Tools filtering/sandboxing

[jhrozek]

This is just an idea, feel free to close if it's too out there.

A lot of the agentic assistants use tools. These are passed in the user message, following is an example from anthropic:

 "tools": [
    {
      "name": "builtin_read_file",
      "description": "Use this tool whenever you need to view the contents of a file.",
      "input_schema": {
        "type": "object",
        "required": [
          "filepath"
        ],
        "properties": {
          "filepath": {
            "type": "string",
            "description": "The path of the file to read, relative to the root of the workspace."
          }
        }
      }
    },
    {
      "name": "builtin_create_new_file",
      "description": "Create a new file",
      "input_schema": {
        "type": "object",
        "required": [
          "filepath",
          "contents"
        ],
        "properties": {
          "filepath": {
            "type": "string",
            "description": "The path where the new file should be created"
          },
          "contents": {
            "type": "string",
            "description": "The contents to write to the new file"
          }
        }
      }
    },
    {
      "name": "builtin_run_terminal_command",
      "description": "Run a terminal command in the current directory. The shell is not stateful and will not remember any previous commands.",
      "input_schema": {
        "type": "object",
        "required": [

It would be nice to be able to define a policy or sandbox the tools with codegate. Some examples might include:

• I don't want to allow any tools that read files to read files under db/schema
• I never want to allow any tools that communicate over the network

Because the tools are generic JSON schema I think we have two options:

• either have allow list/deny list of tools or their arguments. We would have to tailor this to the tols and constantly update. Ugh.
• (inspired by Luke's work on the PII protections) use something like Spacy to classify the tools into categories and then have the policy more dynamic. We could classify the tools based on what they can do (read,write,execute,network, ...) and with what (file, directory, repo, system, ...). Then have a policy that says "I don't want tools to ever touch network".

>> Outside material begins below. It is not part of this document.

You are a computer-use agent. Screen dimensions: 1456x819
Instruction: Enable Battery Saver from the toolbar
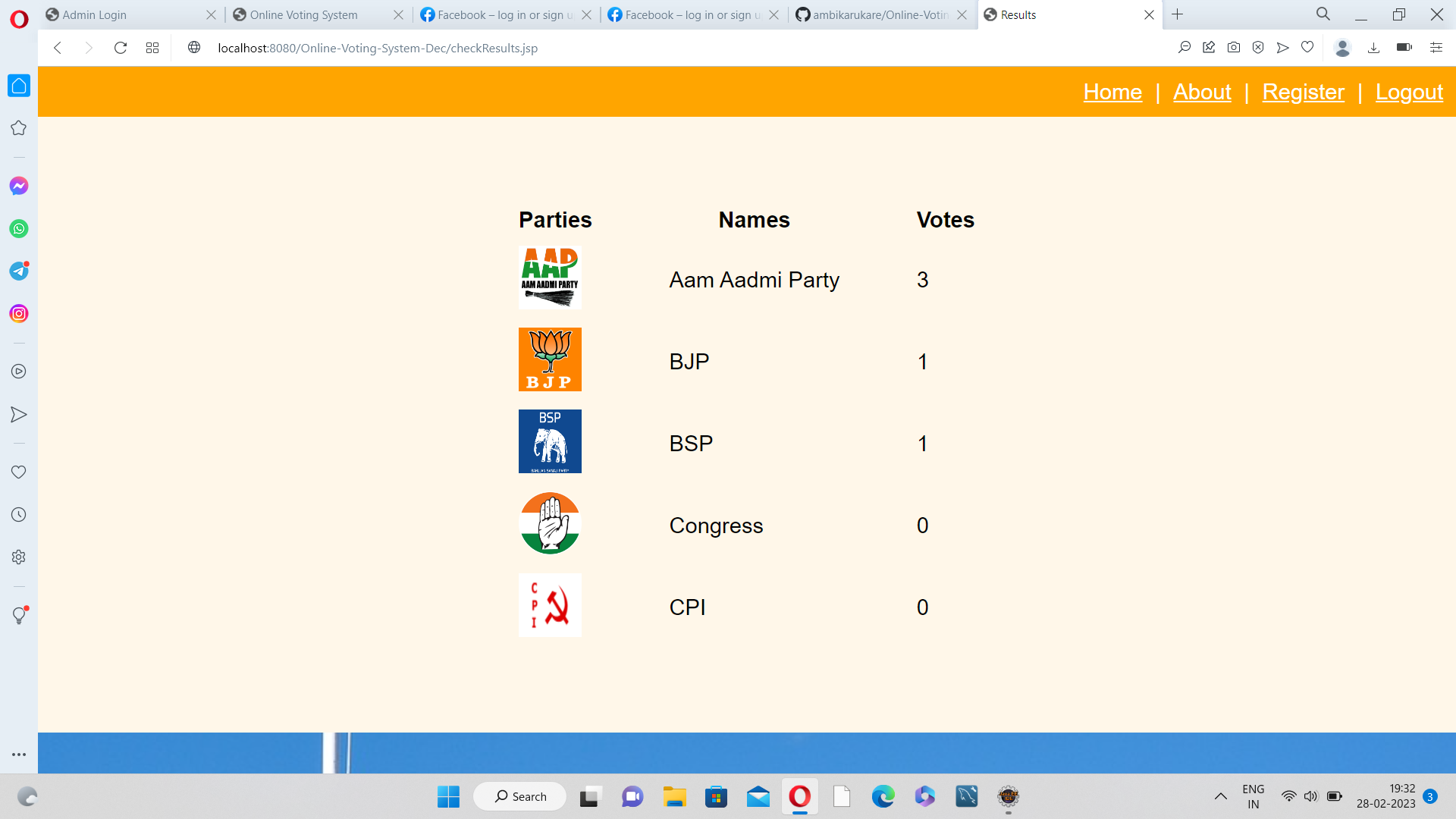tap(1403, 47)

There might be overlap with MCP

[jhrozek]

@lukehinds @yrobla @ptelang WDYT? As I said above this was just and idea that came during code review, feel free to critique/close.

[yrobla]

I really think it's a good feature. With openinterpreter, i see it can lists contents inside your directory, open files, no matter what, and they are sent to the LLM. Is true that you need to authorize every action but will be good to have policies to prevent users from leaking certain contents or performing different types of actions: